Copy all of the rows below word for word, leaving out the pictures.

------

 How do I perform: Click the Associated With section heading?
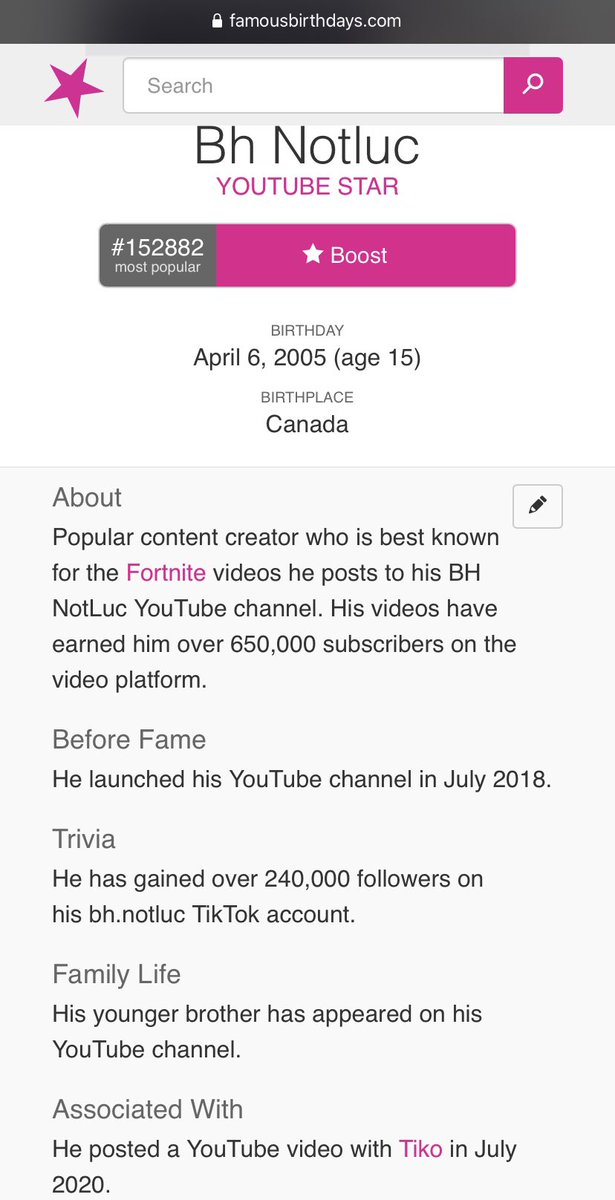pos(148,1109)
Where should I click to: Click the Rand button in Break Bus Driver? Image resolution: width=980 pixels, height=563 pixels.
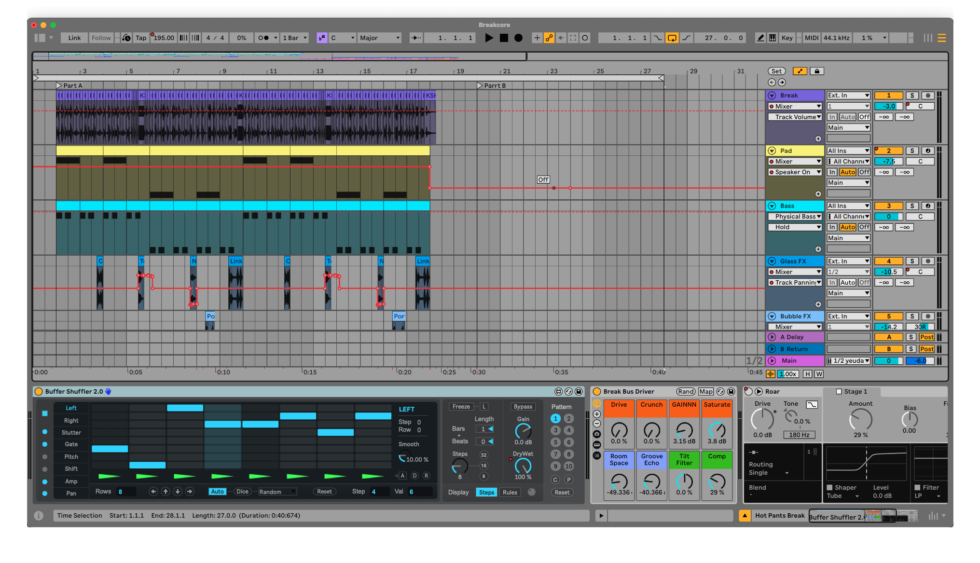click(x=686, y=391)
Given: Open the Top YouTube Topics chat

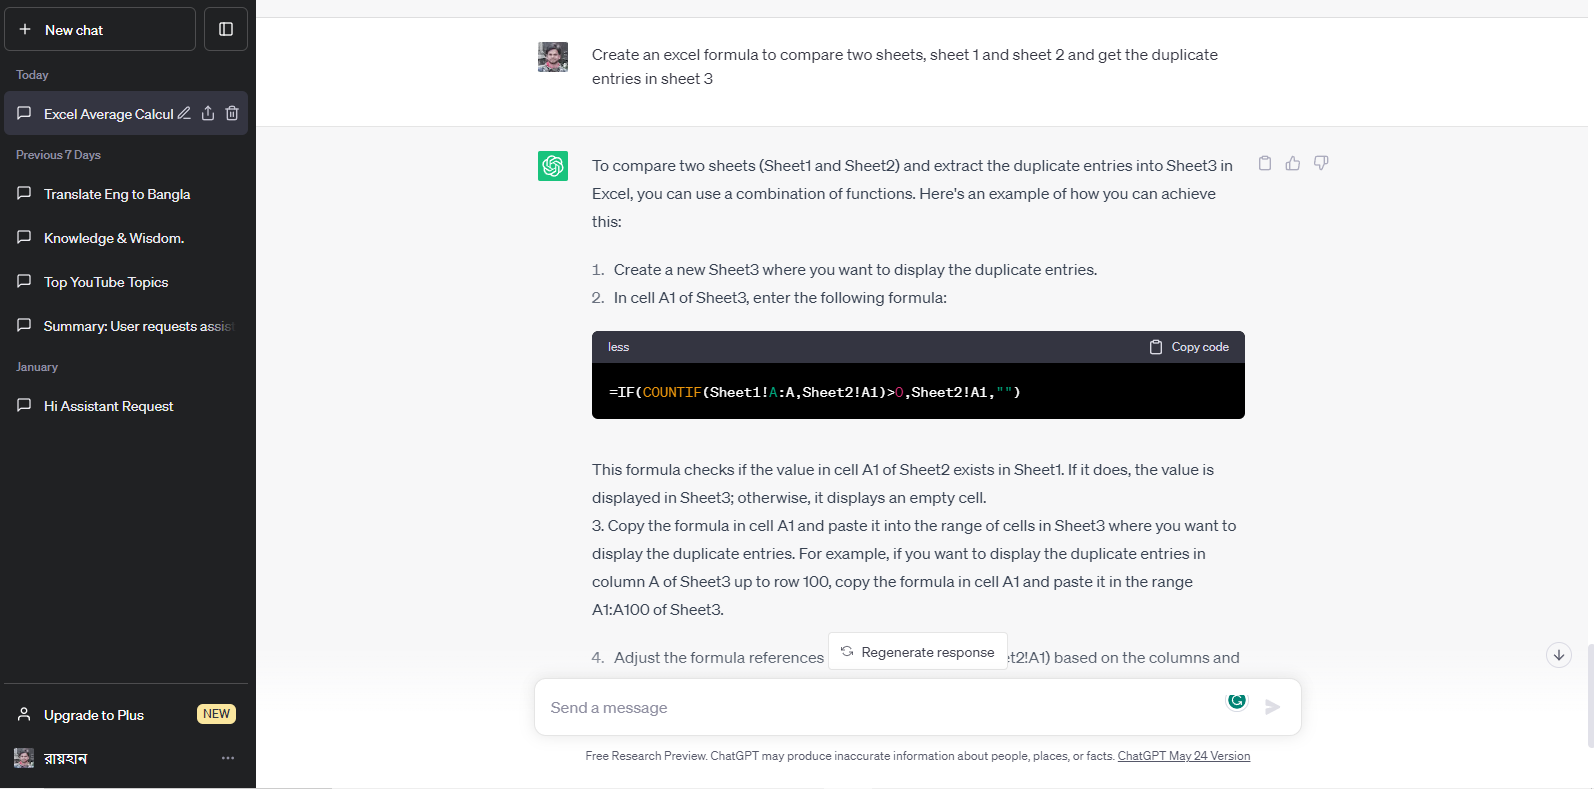Looking at the screenshot, I should point(106,282).
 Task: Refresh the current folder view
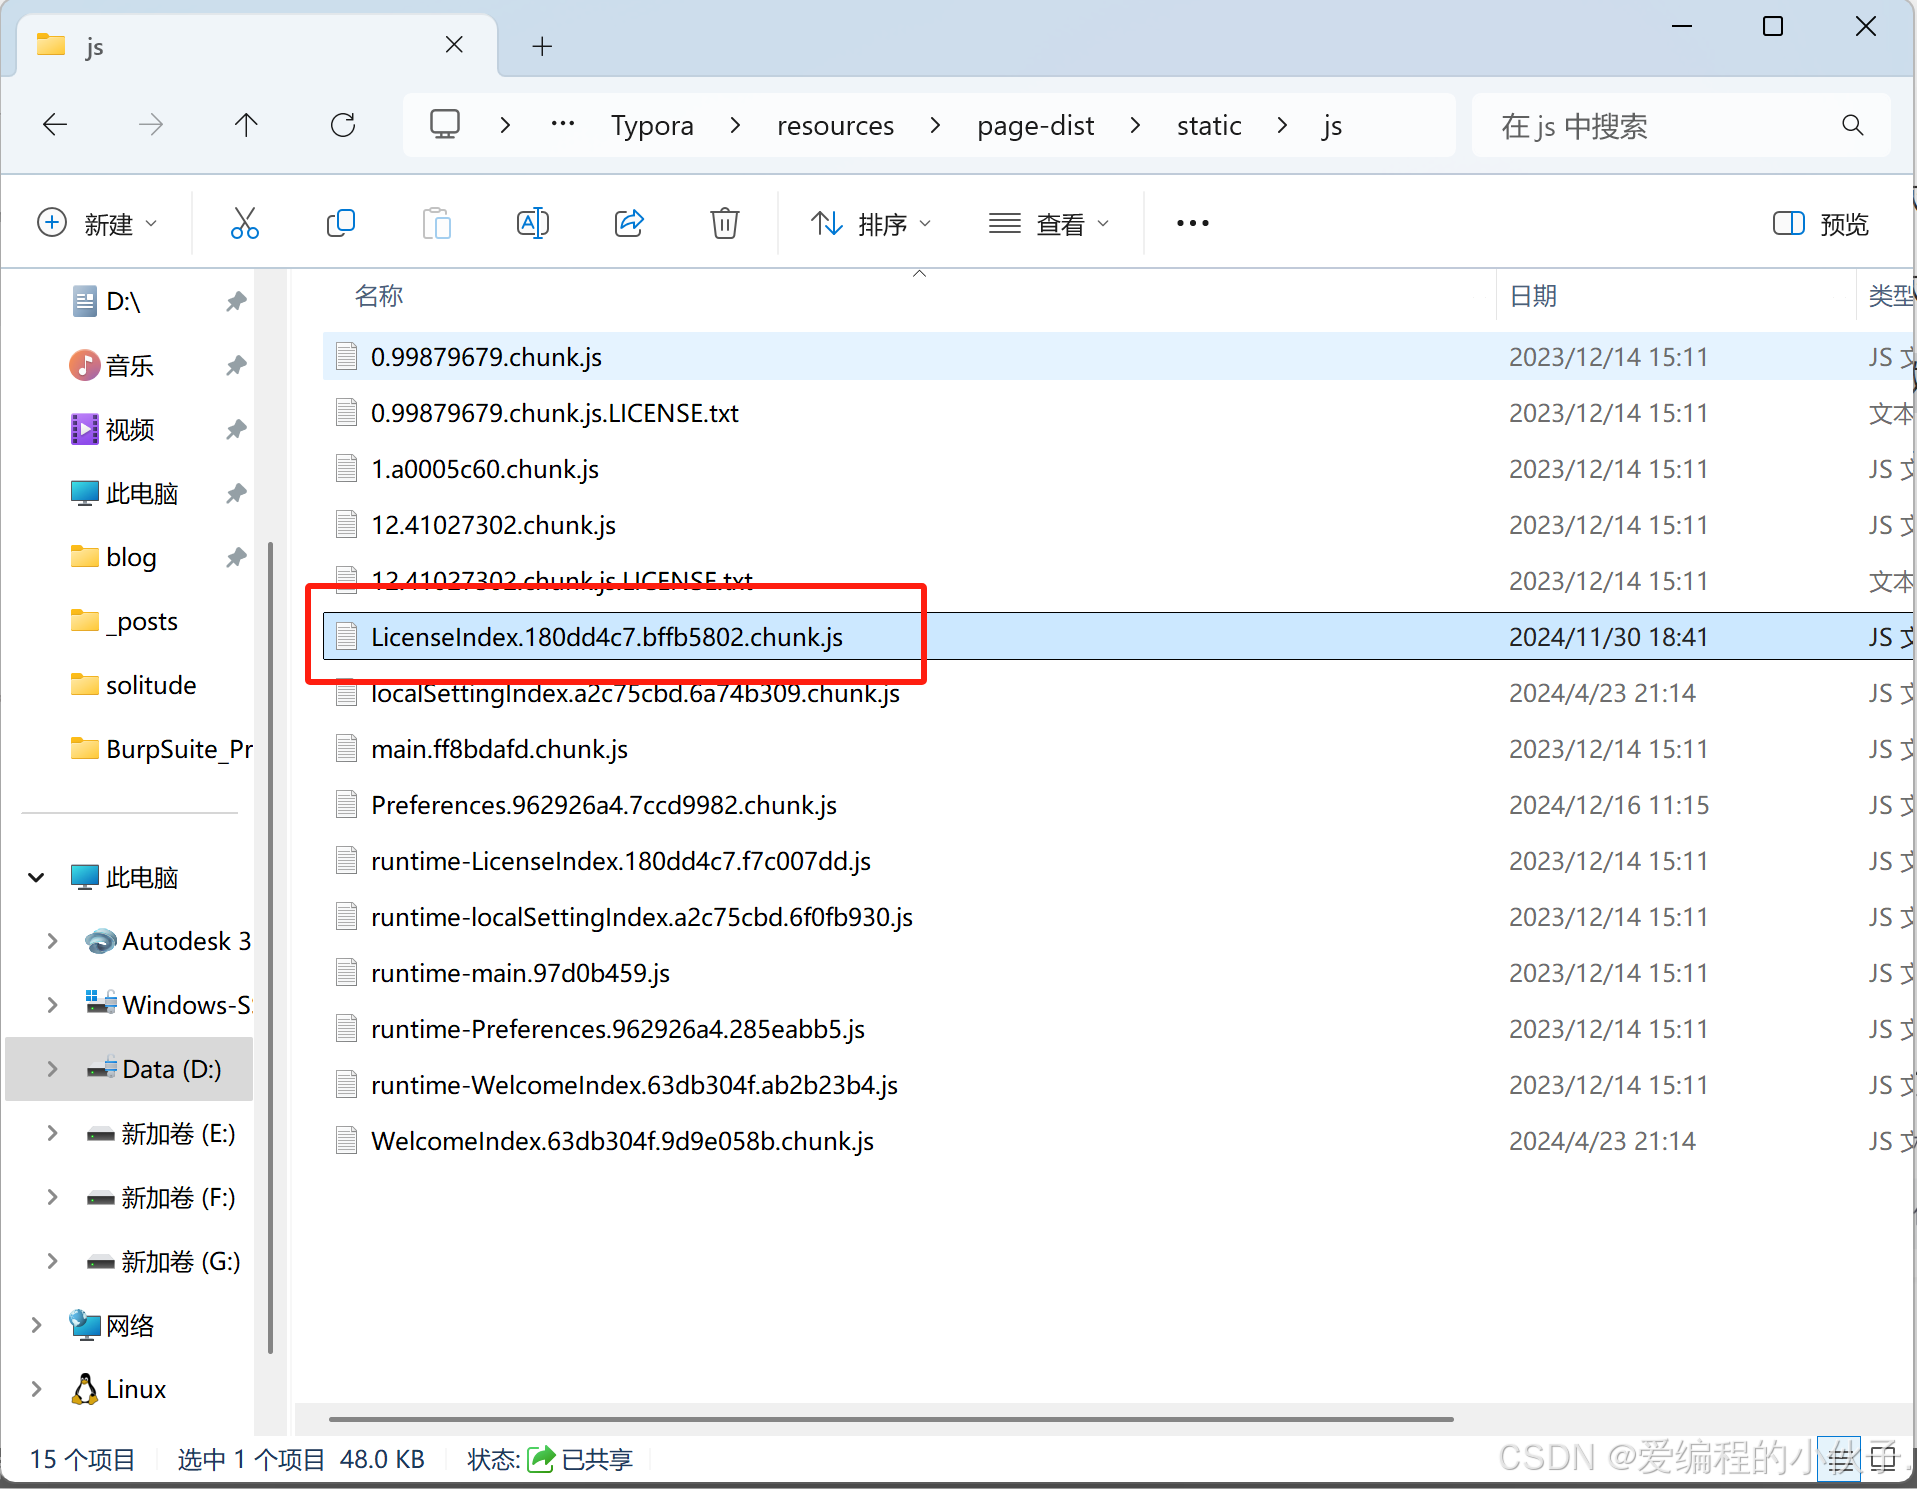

------

Reply to the task ::
 How do I perform: Click the Associated With section heading?
pos(148,1109)
Where should I click to: Click the Rand button in Break Bus Driver? Image resolution: width=980 pixels, height=563 pixels.
click(x=686, y=391)
Given: Open the Top YouTube Topics chat

Looking at the screenshot, I should point(106,282).
 Task: Refresh the current folder view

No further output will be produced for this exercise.